Action items / practical recommendations included
- For Democrats & organizers:
- Center affordability (healthcare, childcare, housing) in messaging and prioritization.
- Invest in Southern organizing and young-voter outreach (Gen Z).
- Make the contrast with Republicans about concrete economic outcomes (SNAP, child supports, health premiums).
- For citizens/consumers:
- Use consumer pressure and grassroots organizing (boycotts, parental demands) to push tech/platform change and safety standards.
- Volunteer for local nonprofits, humanitarian organizations, or community groups to fill gaps created by federal retrenchment.
- For policymakers & advocates:
- Prioritize non-legislative moves and market/consumer-driven solutions where Congress is too slow; pursue regulation where possible but expect friction.
Book notes and context
- 107 Days focuses on the final phase of Harris’s presidential run after being selected as the nominee with a short campaign window; she wrote it to provide her account of the inner workings and choices of that campaign period.
- The interview gives personal anecdotes (wildfire evacuation from her California home during the campaign; prior January 6 experiences) to illustrate the pressures she faced.
Tone, setting, and takeaway
- Setting: Ryman Auditorium, Nashville — crowd of ~2,000, engaged and vocal.
- Tone: candid, sometimes fiery and emotional, but ultimately mobilizing and hopeful.

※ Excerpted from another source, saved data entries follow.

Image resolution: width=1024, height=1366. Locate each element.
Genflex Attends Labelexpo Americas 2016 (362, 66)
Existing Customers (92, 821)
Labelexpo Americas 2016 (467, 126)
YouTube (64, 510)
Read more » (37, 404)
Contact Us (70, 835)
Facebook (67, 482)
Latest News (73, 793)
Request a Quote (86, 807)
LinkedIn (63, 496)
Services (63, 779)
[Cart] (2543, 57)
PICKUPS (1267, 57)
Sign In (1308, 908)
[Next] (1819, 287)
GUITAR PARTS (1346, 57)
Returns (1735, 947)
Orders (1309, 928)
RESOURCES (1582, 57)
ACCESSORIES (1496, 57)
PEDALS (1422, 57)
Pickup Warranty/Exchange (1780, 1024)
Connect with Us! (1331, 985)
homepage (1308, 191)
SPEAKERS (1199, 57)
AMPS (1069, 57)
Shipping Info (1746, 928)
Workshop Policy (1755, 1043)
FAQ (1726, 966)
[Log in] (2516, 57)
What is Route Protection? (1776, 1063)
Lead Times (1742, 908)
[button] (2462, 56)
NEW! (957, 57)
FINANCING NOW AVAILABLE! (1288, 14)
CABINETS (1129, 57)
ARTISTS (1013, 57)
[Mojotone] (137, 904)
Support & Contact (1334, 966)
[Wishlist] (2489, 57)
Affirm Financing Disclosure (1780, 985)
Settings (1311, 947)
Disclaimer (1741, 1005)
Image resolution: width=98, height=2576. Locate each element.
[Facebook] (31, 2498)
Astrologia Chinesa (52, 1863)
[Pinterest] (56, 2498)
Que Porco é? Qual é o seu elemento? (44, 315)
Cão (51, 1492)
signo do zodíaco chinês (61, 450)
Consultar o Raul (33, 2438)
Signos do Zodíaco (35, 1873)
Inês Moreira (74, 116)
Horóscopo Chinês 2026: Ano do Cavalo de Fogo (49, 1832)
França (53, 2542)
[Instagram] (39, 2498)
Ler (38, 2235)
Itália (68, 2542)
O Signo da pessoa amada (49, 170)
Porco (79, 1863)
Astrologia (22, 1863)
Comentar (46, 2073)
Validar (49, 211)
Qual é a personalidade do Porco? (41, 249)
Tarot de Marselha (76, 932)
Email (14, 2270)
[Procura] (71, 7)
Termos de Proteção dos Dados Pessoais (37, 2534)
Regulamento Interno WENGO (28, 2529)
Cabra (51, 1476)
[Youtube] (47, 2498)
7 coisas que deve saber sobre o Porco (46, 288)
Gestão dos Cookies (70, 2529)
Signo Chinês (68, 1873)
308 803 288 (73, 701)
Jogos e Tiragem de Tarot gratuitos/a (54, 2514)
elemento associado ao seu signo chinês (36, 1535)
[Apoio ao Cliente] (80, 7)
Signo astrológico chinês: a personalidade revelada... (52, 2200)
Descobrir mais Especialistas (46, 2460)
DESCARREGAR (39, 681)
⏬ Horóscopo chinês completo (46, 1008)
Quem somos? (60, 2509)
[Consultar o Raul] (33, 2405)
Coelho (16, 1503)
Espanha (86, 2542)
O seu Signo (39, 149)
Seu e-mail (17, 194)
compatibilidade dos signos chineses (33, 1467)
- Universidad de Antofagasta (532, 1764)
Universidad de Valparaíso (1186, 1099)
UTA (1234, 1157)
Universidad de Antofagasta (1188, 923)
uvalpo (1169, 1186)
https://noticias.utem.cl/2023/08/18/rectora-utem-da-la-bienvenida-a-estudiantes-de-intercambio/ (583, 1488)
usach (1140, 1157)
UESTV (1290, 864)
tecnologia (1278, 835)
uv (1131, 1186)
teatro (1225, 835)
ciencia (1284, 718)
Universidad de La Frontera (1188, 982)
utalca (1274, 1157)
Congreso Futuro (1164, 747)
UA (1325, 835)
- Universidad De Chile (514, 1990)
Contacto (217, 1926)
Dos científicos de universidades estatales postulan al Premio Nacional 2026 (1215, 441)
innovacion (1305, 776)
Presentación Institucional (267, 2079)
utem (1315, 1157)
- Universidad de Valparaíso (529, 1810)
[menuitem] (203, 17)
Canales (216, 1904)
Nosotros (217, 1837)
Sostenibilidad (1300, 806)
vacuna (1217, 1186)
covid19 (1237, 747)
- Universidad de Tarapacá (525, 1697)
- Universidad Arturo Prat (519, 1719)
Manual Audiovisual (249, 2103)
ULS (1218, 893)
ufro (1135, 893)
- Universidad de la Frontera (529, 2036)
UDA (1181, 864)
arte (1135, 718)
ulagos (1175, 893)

- Bottom line: Harris blends personal reflection about campaign constraints and grief with a clear policy agenda and a call to action — emphasizing that Democrats should focus on concrete economic and family-oriented priorities, battle disinformation and AI harms, and lean into grassroots organizing (especially in the South and among young voters). She insists that civic engagement and consumer power are central levers to defend democratic norms and effect change.